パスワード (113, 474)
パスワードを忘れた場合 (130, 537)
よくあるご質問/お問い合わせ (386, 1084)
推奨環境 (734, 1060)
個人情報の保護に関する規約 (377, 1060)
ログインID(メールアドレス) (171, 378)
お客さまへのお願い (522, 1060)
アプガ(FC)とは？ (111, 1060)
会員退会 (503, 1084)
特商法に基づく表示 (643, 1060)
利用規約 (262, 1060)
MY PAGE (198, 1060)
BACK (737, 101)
☆ ☆ ☆
REQUIRED WORK ▸ What is needed is an exact copy of the lines from the one containing "個人情報の保護に関する規約 (377, 1060)" to the end of the data; please add nothing else.

THE ANSWER ▸
個人情報の保護に関する規約 (377, 1060)
ログインID(メールアドレス) (171, 378)
お客さまへのお願い (522, 1060)
アプガ(FC)とは？ (111, 1060)
会員退会 (503, 1084)
特商法に基づく表示 (643, 1060)
利用規約 (262, 1060)
MY PAGE (198, 1060)
BACK (737, 101)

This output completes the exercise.